TSSP: List Archives

From: Paul
Date: Sun, 05 May 2002 10:13:28 +0100
Subject: Re: [TSSP] Secondary voltage stress factor

Looking at the voltage 'red lines' in pn040502 we can compare the
height along the coil at which the voltage reaches, say 100kV.

Roughly,

 k=0.10:  height 25%
 k=0.20:  height 20%
 k=0.27:  height 15%

So we have some opportunity for increased likelyhood of strikes from
the coil outwards.  The most significan thing is that on going from
k=0.1 to k=0.27, the primary has to be placed closer to the coil,
and quite a bit higher up.  Even without the increased voltages, the
primary proximity alone would be enough to cause problems.

Another factor that I want to consider is what happens when a        
discharge occurs from the topload.  The sudden loss of charge from
the topload appears to the secondary as a step transient applied to
the top, and this transient would be expected to propagate down the
coil.

I decided to model this for the case of the in-tune k=0.20 coil.

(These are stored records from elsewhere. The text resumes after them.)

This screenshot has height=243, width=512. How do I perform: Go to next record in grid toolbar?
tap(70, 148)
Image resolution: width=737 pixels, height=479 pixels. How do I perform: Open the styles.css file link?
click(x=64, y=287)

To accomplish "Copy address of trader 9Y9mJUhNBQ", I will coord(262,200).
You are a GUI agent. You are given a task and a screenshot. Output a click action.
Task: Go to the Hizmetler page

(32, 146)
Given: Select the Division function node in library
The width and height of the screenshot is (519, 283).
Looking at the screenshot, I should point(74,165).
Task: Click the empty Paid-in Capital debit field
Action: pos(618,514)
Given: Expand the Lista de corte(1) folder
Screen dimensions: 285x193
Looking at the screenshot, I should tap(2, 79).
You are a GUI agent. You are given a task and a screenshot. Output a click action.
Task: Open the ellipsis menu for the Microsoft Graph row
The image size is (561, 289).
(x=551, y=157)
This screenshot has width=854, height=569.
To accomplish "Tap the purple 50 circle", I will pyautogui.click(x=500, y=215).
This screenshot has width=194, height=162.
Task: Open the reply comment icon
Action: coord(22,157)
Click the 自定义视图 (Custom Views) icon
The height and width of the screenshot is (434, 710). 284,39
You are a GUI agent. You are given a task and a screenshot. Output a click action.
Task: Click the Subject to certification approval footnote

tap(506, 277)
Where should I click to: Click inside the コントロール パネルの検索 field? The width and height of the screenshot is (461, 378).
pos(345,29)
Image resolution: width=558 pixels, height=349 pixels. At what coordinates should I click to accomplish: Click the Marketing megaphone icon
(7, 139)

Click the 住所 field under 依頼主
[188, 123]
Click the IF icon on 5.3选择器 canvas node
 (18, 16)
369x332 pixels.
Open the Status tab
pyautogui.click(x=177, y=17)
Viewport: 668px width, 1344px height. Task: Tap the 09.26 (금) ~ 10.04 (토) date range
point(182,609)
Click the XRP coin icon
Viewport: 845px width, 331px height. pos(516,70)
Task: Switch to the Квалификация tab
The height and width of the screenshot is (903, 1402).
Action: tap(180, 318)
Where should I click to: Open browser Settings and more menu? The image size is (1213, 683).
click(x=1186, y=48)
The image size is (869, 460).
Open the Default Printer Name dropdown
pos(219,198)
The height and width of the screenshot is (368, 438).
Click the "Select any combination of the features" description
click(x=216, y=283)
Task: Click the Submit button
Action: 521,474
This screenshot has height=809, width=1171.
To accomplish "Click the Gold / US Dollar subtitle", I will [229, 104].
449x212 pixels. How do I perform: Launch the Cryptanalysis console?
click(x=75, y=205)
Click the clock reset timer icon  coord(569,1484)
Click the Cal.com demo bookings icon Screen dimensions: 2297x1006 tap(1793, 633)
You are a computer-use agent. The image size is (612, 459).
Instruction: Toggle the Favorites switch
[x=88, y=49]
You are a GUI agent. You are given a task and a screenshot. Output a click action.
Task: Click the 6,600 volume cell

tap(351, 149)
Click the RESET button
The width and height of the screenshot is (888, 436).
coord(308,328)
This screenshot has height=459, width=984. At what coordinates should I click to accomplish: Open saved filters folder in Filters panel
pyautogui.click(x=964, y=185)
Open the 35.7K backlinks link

The waveforms for the first 10uS are shown in 

 http://www.abelian.demon.co.uk/tssp/pn040502/tfsm1-h1d.wave.gif

The discharge occurs at 7.1uS - just as the topvolts reaches its
peak.

One very odd thing is that the resulting step is so small. This may
be a problem with the model - I expected a step going all the way
to zero volts and then recovering, but we see here only 1/6th of
the topvolts is lost.

The animation for this is in 

 http://www.abelian.demon.co.uk/tssp/pn040502/tfsm1-h1d.anim.gif

and you can see a strong pulse travel down the coil to the base, to
be reflected back to the top.  As you can see from the voltage red
line, there is a considerable percentage increase in the voltage
near the bottom of the coil.

If the model is a little broken and that pulse is in fact much 
bigger than shown, there is a 'potential' for trouble if you excuse
the pun.

Please can we have some captured traces of topvolts in a discharging
TC so that I can test this part of the model?  Meanwhile, I'll
try to figure out if that step size is wrong.
--
Paul Nicholson,
--


Maintainer Paul Nicholson, paul@abelian.demon.co.uk.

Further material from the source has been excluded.